[Material for the task — start]

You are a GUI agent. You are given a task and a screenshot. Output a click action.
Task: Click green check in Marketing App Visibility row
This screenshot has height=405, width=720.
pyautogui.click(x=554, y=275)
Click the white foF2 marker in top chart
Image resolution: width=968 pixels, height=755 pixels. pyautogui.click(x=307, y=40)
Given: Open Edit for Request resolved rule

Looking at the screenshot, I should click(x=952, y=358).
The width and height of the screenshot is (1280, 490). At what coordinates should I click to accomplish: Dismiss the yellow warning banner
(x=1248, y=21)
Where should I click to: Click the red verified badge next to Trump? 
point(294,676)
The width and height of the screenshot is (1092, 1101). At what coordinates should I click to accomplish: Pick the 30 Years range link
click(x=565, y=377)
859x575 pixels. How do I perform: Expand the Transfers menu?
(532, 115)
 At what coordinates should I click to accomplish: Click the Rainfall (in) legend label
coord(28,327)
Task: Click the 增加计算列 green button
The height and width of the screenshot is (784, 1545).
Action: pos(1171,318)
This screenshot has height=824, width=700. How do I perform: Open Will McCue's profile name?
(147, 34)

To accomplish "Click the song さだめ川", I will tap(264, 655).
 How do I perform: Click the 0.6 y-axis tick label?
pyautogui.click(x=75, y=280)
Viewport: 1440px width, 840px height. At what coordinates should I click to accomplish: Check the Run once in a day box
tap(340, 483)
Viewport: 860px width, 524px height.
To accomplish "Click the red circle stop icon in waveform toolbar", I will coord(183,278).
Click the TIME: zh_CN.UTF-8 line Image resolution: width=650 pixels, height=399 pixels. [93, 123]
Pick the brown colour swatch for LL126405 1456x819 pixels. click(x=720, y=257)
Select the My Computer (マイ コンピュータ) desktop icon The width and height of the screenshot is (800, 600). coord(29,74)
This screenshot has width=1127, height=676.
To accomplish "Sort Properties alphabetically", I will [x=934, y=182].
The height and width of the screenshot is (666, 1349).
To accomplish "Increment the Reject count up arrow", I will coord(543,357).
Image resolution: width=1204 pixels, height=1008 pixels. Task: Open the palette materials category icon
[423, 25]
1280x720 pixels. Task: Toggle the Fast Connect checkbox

[Material for the task — finish]

Among the entries above, how many lines include the word "green"? Give the number with no comment.

▸ **Answer for this exercise**: 2